_TRECHO DE ORIGEM:_
|
Texto Anterior | Próximo Texto | Índice
FORNADA DO MILÊNIO
Os ignorantes
GERALD THOMAS
em Brasília
Há três semanas, ao sair de
Nova York, com saudade do
Brasil, jamais me imaginei nesta situação. Exposto a esse festival grotesco de ignorância
que o Brasil está vivendo, encontro-me no meio da madrugada, sentado num bar de hotel
em Brasília, cabisbaixo, deprimido e louco para berrar. Por
que estou aqui?
Na mesa ao lado, clones do
PC Farias e suas respectivas
mulheres se dão as mãos e fecham os olhos. "Que Jesus, nosso Senhor...", agradecem eles
por mais um conchavo conseguido aqui na capital.
As mulheres enxugam as lágrimas, e os homens brindam.
Distante, a TV mostra imagens
do padre cantante, da Carla
Perez, do Ratinho, do Leão, da
Xuxa e dos corpos decepados
que pontuam os programas
vespertinos. É o fim do mundo.
Tudo de uma vez! Quando
vem, a escrotália vem toda de
uma só vez.

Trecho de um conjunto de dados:

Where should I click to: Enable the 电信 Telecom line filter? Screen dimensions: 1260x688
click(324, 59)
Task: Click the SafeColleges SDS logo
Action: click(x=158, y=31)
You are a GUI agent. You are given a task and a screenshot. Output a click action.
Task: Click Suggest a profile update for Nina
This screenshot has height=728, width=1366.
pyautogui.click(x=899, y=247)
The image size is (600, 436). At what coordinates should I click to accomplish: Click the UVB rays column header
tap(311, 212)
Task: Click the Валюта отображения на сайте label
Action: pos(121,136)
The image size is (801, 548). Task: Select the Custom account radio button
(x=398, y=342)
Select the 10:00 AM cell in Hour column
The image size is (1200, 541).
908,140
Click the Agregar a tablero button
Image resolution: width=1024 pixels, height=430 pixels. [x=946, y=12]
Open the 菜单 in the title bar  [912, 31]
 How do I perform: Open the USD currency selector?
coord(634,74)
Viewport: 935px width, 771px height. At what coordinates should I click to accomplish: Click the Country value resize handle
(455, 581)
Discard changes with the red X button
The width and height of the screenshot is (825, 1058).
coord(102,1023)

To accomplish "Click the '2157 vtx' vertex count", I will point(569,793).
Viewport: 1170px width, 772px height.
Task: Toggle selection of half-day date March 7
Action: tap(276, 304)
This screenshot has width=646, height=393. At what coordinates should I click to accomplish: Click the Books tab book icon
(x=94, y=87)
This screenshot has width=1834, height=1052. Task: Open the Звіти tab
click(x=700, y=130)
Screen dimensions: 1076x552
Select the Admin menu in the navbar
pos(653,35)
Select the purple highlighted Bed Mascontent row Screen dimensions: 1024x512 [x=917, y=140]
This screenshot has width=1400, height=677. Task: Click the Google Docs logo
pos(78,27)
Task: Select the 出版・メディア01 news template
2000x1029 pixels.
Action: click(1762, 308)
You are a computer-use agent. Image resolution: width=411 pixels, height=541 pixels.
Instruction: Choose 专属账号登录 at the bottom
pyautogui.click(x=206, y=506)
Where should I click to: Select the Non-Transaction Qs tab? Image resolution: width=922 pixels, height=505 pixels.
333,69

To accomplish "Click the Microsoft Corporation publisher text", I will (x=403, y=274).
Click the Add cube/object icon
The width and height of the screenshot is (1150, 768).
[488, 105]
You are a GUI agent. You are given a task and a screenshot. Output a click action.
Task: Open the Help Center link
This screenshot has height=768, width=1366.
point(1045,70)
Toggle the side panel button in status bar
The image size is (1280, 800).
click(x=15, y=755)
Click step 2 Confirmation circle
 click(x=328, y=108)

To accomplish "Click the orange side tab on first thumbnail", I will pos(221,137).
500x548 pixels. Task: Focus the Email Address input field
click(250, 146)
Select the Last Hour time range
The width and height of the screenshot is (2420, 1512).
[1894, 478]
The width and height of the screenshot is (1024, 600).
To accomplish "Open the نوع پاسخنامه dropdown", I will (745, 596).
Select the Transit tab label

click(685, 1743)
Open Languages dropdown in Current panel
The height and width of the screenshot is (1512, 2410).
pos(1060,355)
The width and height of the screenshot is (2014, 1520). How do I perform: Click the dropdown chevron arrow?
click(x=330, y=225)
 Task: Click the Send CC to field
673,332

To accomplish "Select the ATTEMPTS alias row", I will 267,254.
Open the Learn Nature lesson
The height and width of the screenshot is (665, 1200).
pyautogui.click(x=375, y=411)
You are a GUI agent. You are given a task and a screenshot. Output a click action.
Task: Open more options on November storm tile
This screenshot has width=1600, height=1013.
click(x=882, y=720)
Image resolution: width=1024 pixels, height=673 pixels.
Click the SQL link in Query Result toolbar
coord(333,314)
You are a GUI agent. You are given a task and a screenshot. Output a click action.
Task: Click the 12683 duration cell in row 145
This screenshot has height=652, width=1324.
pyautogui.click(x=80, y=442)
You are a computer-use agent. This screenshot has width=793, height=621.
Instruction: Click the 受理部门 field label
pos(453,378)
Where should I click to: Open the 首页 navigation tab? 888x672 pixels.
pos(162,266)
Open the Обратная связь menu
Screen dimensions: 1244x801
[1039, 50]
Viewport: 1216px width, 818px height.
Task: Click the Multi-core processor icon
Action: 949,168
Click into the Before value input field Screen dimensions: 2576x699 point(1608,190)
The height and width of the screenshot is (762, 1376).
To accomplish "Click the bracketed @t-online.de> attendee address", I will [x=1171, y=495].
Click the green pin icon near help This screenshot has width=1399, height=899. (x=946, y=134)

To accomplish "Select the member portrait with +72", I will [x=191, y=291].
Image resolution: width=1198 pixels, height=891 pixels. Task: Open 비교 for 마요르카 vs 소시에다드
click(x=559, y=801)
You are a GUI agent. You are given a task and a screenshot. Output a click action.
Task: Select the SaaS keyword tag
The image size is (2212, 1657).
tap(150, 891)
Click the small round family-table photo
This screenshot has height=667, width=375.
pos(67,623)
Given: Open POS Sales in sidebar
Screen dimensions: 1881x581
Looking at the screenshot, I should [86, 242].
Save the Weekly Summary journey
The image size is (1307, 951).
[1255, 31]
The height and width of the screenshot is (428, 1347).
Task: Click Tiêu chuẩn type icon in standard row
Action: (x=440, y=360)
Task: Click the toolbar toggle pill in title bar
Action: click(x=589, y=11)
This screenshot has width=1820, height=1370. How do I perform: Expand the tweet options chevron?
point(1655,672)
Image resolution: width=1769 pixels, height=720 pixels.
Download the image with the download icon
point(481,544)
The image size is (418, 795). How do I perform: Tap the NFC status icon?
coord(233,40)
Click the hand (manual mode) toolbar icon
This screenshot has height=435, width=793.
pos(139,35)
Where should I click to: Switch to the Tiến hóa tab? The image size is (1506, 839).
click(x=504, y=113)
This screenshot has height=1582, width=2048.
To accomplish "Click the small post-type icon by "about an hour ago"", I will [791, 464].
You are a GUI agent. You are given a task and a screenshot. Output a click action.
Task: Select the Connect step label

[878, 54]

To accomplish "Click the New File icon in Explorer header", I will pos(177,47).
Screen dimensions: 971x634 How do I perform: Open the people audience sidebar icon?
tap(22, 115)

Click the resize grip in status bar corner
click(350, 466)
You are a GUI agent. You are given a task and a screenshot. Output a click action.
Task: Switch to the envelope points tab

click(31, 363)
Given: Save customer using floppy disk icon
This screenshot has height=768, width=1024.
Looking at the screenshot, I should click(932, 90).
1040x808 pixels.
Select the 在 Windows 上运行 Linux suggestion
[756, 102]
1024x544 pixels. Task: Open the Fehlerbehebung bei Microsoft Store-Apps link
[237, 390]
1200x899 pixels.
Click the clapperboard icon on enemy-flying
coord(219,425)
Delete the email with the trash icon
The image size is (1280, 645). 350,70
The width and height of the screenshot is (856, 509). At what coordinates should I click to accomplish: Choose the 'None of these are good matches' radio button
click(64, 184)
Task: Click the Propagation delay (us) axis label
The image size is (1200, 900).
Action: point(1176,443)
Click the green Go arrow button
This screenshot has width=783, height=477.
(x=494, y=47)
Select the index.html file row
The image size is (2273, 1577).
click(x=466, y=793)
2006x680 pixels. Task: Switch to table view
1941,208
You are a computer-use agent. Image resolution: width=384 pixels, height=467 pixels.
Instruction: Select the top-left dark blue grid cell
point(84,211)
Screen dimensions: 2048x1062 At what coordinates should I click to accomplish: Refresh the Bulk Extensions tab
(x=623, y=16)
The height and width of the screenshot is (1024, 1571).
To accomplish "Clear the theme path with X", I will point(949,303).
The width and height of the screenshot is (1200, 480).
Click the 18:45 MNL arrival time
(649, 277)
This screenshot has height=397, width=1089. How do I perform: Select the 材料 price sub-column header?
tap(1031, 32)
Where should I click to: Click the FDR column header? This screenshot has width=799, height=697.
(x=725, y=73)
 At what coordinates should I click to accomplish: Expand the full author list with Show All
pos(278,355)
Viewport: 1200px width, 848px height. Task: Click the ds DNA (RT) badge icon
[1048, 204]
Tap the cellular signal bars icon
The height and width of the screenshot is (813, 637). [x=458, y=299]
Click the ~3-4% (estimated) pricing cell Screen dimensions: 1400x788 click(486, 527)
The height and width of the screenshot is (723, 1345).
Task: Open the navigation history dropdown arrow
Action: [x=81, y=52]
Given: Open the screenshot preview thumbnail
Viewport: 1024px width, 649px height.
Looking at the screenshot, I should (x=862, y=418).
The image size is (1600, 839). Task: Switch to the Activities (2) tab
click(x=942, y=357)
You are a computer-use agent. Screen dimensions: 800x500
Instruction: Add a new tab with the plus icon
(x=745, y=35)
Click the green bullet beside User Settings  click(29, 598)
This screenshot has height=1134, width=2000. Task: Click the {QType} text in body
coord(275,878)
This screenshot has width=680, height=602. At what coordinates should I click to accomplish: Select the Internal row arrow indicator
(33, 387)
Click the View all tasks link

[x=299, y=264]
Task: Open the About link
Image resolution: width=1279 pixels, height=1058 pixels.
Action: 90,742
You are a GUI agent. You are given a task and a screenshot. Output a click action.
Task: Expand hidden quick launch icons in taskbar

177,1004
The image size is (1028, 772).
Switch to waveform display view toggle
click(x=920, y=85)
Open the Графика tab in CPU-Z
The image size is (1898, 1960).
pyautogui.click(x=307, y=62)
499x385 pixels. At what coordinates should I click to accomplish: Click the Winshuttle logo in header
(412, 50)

_TAREFAS:_
1. Reescreva a parte do trecho que começa nas palavras com "Na mesa ao lado, clones" e termina em "aqui na capital.", trocando "conchavo" por "acordo".
2. Diga se cada frase abaixo está de acordo com o trecho, respondendo sim ou não e citando as palavras do trecho que decidem: (a) Quem escreve saiu de Nova York há três semanas. (b) Quem escreve está sentado num restaurante em São Paulo. (c) Na mesa ao lado, são as mulheres que brindam.

_RESPOSTAS:_
1.
Na mesa ao lado, clones do
PC Farias e suas respectivas
mulheres se dão as mãos e fecham os olhos. "Que Jesus, nosso Senhor...", agradecem eles
por mais um acordo conseguido aqui na capital.

2.
(a) Sim: "Há três semanas, ao sair de Nova York".
(b) Não: "sentado num bar de hotel em Brasília".
(c) Não: "As mulheres enxugam as lágrimas, e os homens brindam."